Wow, I’ve been away so long on an exciting vacation! Not really, I just got a job, saw some hippos swimming and listened to a woman in Victorian garb giving me one word answers. One of those was a hallucination.
I fell asleep on the sofa and awoke to a woman in Victorian clothing, content to call my name and dispense advice in a three syllable word. I wasn’t sure if I was dreaming, but I called out “what?” in a startled voice, and she just nodded her head and said “attrition.”
Well, of course I looked it up, and I absolutely chose the definition that works best for me:
the action or process of gradually reducing the strength or effectiveness of someone or something through sustained attack or pressure.

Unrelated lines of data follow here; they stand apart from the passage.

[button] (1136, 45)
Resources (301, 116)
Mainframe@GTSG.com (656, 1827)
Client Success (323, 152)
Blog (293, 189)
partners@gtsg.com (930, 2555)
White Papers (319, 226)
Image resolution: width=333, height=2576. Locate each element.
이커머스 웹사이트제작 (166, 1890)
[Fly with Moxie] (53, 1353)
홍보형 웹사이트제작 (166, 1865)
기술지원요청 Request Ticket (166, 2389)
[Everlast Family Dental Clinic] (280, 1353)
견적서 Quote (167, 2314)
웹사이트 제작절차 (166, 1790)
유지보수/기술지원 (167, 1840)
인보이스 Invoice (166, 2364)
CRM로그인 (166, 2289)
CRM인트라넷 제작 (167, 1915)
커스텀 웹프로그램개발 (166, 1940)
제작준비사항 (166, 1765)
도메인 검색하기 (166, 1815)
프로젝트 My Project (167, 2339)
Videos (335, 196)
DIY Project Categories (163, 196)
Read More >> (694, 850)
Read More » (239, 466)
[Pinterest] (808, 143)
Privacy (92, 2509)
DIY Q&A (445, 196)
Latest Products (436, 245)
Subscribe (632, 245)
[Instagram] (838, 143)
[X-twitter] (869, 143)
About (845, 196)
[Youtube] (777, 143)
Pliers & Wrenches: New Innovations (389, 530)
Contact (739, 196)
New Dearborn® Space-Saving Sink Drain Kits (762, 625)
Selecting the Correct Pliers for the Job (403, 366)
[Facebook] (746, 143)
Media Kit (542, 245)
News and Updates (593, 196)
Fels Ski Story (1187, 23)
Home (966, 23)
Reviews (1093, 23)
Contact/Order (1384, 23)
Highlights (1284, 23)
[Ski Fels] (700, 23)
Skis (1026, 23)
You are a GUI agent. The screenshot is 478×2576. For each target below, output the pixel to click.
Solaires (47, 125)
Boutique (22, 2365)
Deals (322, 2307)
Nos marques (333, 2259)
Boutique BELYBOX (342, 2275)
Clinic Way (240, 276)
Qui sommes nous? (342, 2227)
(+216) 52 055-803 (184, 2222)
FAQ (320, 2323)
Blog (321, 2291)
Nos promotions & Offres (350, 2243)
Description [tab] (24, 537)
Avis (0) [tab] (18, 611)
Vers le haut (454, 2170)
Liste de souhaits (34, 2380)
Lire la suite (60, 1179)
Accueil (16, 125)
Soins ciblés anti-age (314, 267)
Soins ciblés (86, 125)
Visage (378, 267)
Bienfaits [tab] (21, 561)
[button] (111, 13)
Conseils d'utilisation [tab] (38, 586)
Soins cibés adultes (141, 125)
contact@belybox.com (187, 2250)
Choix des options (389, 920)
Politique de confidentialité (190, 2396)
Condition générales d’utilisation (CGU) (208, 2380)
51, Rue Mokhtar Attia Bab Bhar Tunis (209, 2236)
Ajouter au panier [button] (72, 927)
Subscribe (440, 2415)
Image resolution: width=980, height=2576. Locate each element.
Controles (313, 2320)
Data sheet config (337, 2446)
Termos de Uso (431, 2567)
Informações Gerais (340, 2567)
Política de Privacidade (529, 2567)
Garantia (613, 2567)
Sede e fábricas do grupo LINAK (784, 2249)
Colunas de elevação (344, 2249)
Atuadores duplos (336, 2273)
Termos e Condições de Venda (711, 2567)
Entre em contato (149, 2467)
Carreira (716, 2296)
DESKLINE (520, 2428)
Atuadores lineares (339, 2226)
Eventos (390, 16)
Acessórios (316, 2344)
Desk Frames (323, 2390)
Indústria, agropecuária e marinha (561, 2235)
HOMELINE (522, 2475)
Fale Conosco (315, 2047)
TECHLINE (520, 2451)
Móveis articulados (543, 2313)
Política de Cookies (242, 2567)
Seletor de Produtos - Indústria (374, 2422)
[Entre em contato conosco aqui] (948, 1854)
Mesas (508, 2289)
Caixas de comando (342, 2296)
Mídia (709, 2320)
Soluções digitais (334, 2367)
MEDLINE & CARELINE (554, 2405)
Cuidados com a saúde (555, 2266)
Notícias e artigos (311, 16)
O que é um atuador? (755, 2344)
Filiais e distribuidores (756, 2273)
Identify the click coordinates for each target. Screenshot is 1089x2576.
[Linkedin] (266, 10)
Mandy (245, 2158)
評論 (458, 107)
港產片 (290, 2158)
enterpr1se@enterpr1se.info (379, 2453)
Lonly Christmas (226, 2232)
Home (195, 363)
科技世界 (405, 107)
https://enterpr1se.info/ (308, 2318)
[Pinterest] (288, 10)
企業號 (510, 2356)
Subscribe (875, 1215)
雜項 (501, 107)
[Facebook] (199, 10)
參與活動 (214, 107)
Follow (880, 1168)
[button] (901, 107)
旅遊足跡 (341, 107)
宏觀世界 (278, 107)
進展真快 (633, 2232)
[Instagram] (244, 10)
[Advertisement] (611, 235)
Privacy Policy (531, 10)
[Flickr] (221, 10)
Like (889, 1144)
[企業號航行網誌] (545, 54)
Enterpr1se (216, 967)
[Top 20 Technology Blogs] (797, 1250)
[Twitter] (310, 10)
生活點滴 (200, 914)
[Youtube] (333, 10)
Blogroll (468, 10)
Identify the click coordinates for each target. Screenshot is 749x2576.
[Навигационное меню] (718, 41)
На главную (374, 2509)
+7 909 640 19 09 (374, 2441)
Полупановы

I tried to bargain with her in my head, because I knew she meant I needed to stop obsessing over some things, one thing in particular being a man, but I promised I would be ever vigilant about signs of a bipolar episode, never letting my guard down, always taking preventative measures. She didn’t seem content until I acknowledged that it was the guy.
Did I listen to her, to myself, or whatever? No. I mean, I tried. I really did. But eventually I had to learn that I have some symptoms of Borderline Personality Disorder as well, and that maybe it’s time to take it seriously. That was in February, and I was a mess. But hey, I’ve already had DBT therapy for bipolar, and it’s a suggested therapy for Borderline, so I’m thinking I got a bargain; two mental illnesses for the price of one therapy.
Those old time feelings of abandonment are creeping in with another relationship and I am handling it well. I keep the image of the Victorian woman in my head as a reminder; I picture her smiling, showing off her newest dress sewn entirely in DBT diary cards.